Artribune interviews Gabriele Tinti & Roger Ballen

LIFE AND DEATH, PHOTOGRAPHY AND POETRY. A MAJOR BROOKLYN PUBLISHER HAS RECENTLY PUBLISHED A BOOK STARRING ROGER BALLEN AND GABRIELE TINTI. HERE IS THE DOUBLE INTERVIEW IN THE ITALIAN VERSION.

Can you tell me something about your childhood?
Gabriele Tinti : I live where I grew up. In a small seaside town in central Italy.
I spent my childhood closed at home and at school, with the nuns. I often got sick and suffered from sleepwalking. My parents had to chase me at night to avoid problems.
Roger Ballen : My first book is called Boyhood and is the result of a five-year overland trip from Cairo to Cape Town and from Istanbul to New Guinea. For me the childhood or the “Boyhood” was between 5 and 10 years and the experiences lived then have been highlighted by this project. It is difficult to separate my childhood from the memories and experiences brought together in this publication.

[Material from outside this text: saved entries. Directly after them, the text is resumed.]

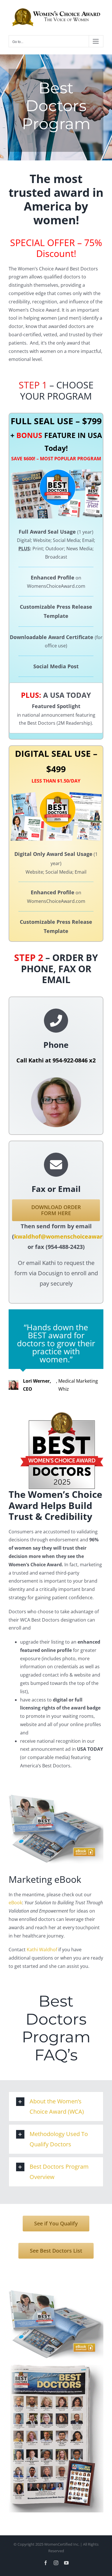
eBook (15, 1902)
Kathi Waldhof (42, 1949)
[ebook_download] (56, 1797)
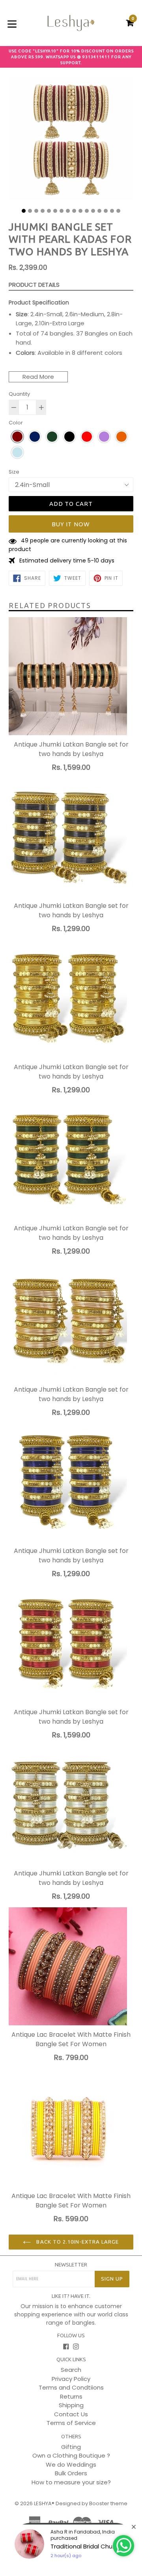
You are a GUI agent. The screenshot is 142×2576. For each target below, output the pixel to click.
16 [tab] (118, 211)
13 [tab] (99, 211)
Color (16, 422)
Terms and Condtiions (71, 2387)
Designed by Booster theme (91, 2503)
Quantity (19, 394)
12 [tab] (93, 211)
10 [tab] (80, 211)
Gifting (71, 2447)
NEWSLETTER (71, 2264)
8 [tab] (68, 211)
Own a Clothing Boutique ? (71, 2455)
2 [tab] (30, 211)
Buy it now (71, 524)
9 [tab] (74, 211)
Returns (71, 2396)
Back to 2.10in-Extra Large (77, 2241)
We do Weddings (71, 2464)
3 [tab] (36, 211)
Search (71, 2370)
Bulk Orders (71, 2473)
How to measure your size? (71, 2482)
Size (14, 472)
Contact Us (71, 2414)
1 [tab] (24, 211)
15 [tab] (112, 211)
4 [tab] (43, 211)
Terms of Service (71, 2423)
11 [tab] (87, 211)
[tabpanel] (71, 141)
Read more (38, 376)
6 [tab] (55, 211)
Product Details (34, 284)
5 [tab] (49, 211)
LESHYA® (44, 2503)
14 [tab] (106, 211)
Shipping (71, 2405)
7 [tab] (62, 211)
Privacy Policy (71, 2379)
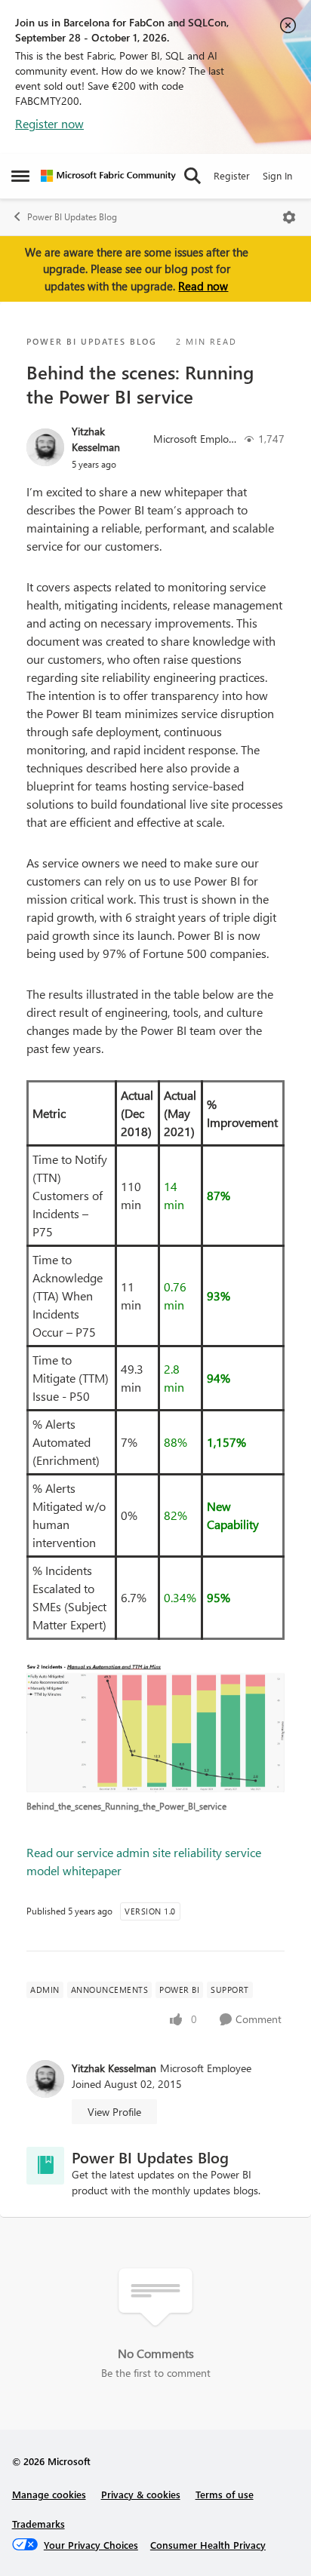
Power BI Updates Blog (72, 217)
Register (232, 175)
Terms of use (225, 2494)
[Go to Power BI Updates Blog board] (45, 2166)
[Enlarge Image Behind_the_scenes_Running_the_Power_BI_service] (155, 1728)
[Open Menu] (289, 217)
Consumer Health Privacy (208, 2544)
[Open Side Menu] (20, 175)
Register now (49, 123)
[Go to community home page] (108, 176)
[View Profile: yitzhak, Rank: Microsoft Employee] (45, 447)
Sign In (277, 175)
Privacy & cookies (140, 2494)
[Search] (192, 176)
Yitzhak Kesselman (96, 439)
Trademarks (38, 2523)
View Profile (114, 2112)
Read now (203, 285)
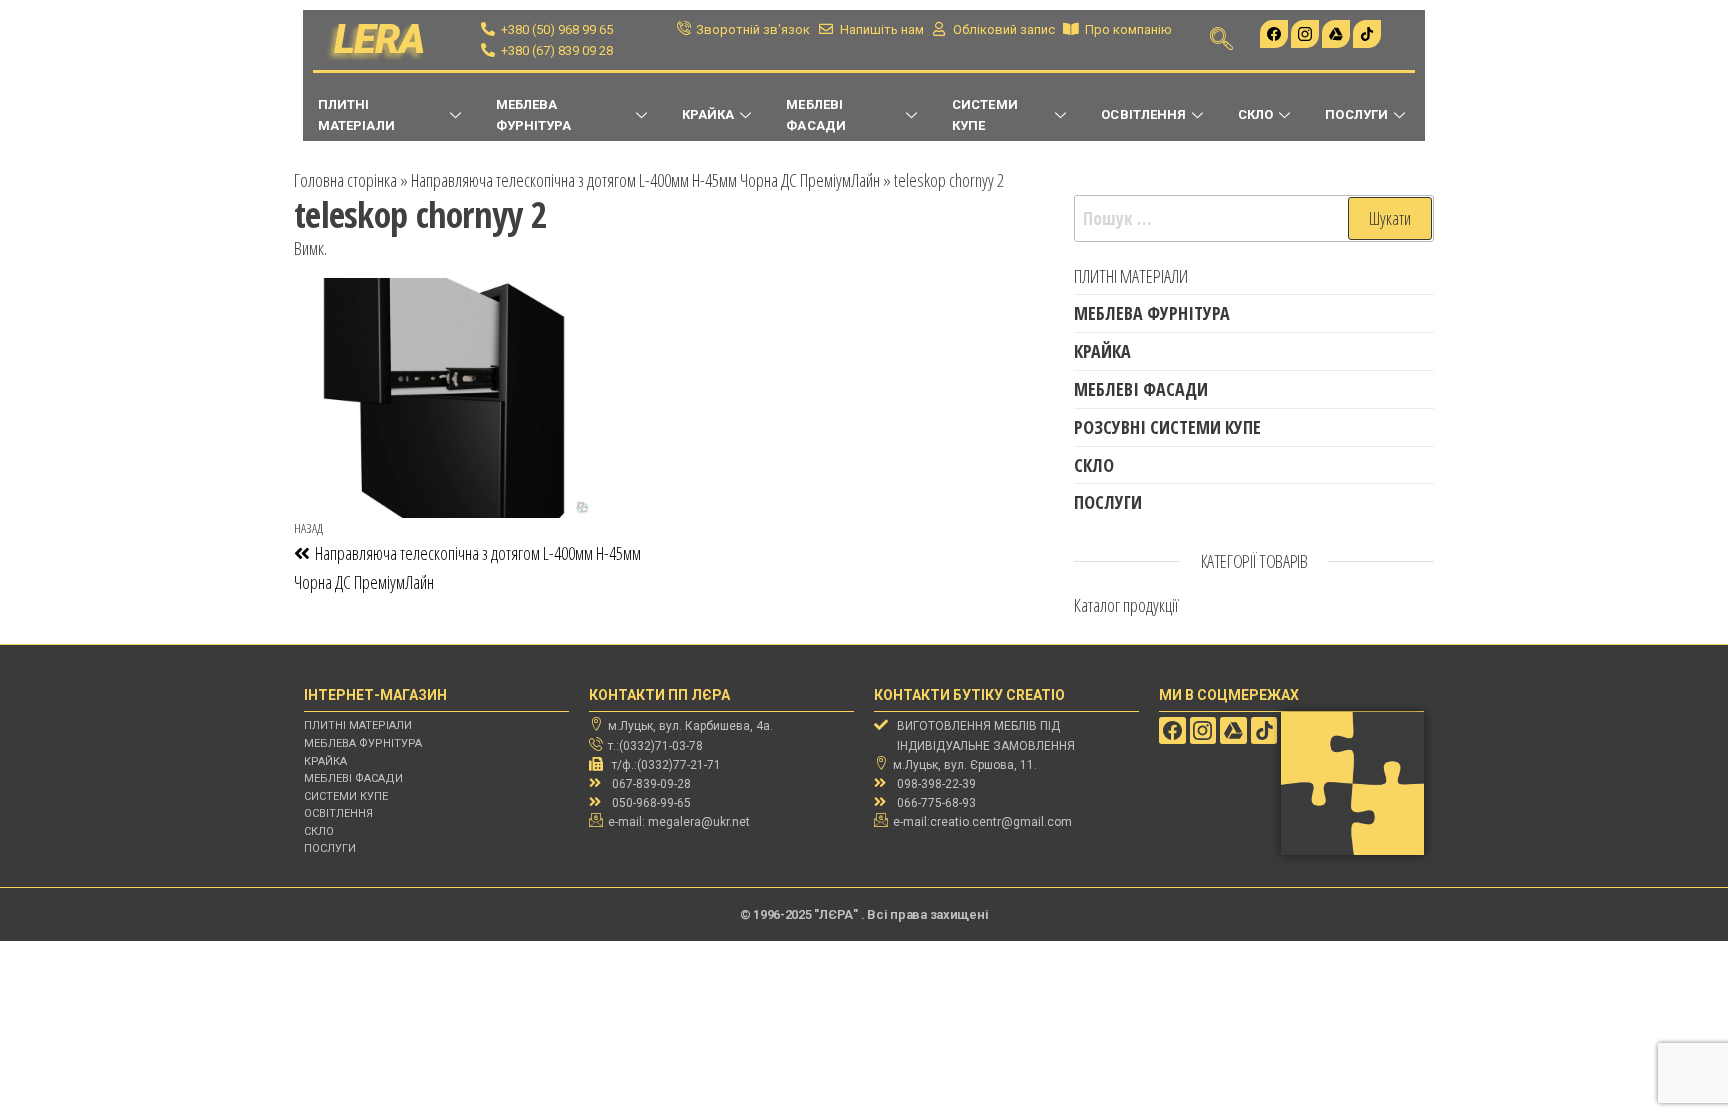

What is the first image you remember having an impact on you?
Gabriele Tinti : The bloodstain left on the street, under the house, after the fatal accident that happened to a neighbor of mine. I was very young. That stubborn presence testified to his absence. It took them days to wash it. I observed them at work: in doing so they extended it more and more, each time giving it a new form.
Roger Ballen : My mother worked at Magnum in the 1960s and during that time made friends with the likes of Cartier-Bresson , Elliot Erwitt and others. My house was full of their photographs and their books. I have very vivid memories of these images and it is difficult to choose the one that first impacted me.